#### ENTRIES SUPPLIED ####

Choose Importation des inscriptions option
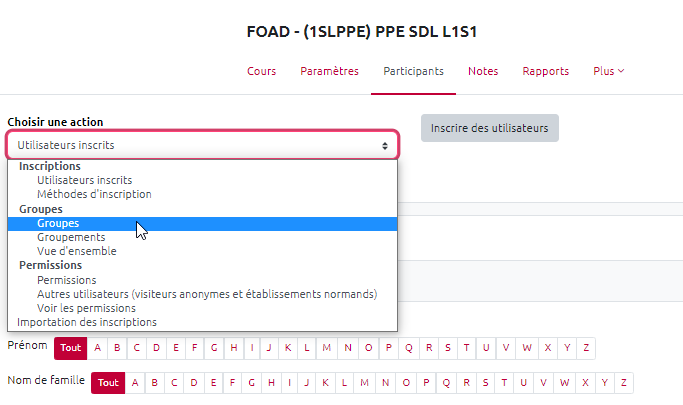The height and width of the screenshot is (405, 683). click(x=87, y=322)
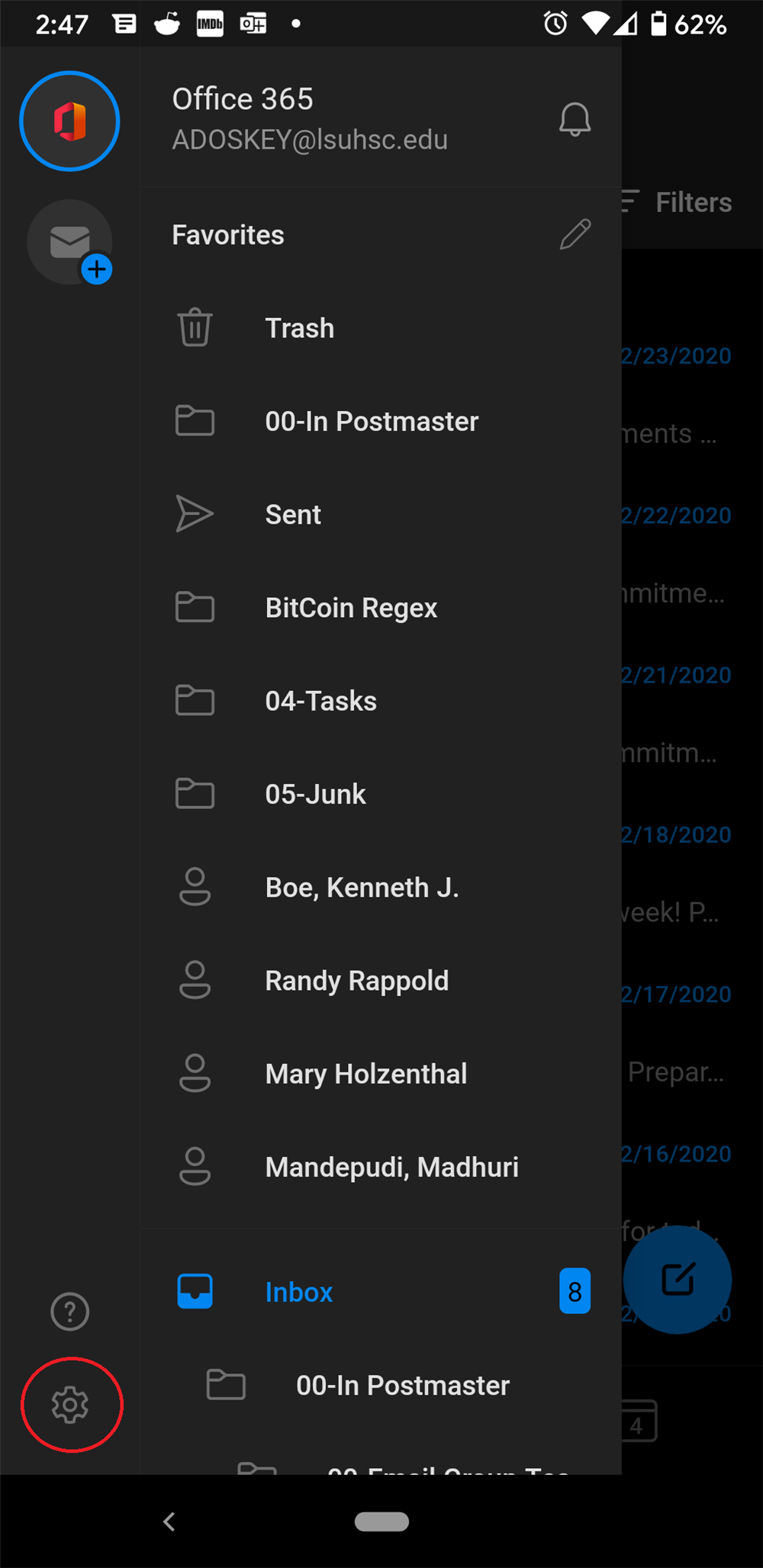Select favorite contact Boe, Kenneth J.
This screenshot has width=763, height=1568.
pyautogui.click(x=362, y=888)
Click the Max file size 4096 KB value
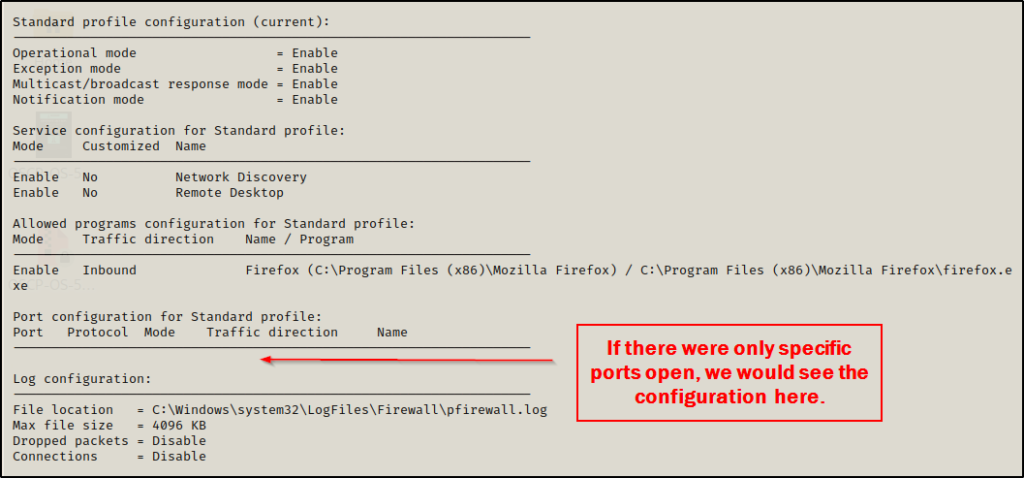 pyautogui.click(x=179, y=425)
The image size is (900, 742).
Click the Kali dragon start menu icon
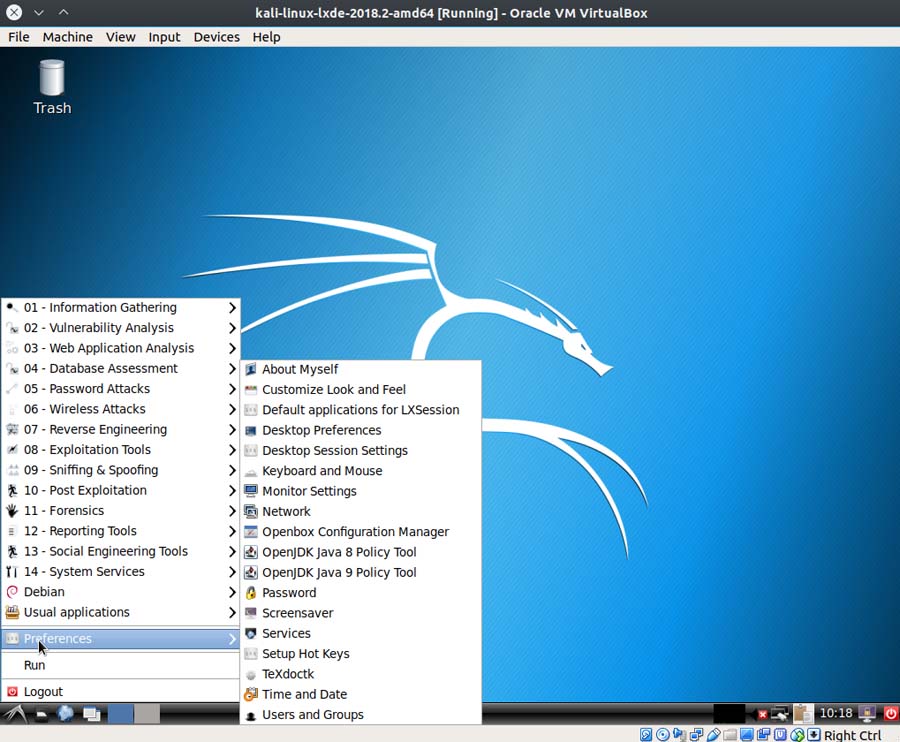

####

Every entry above should come back exactly as written, except for its pictures.

Choose Importation des inscriptions option
The height and width of the screenshot is (405, 683). click(x=87, y=322)
Select favorite contact Boe, Kenneth J.
This screenshot has width=763, height=1568.
pyautogui.click(x=362, y=888)
Click the Max file size 4096 KB value
 pyautogui.click(x=179, y=425)
The image size is (900, 742).
Click the Kali dragon start menu icon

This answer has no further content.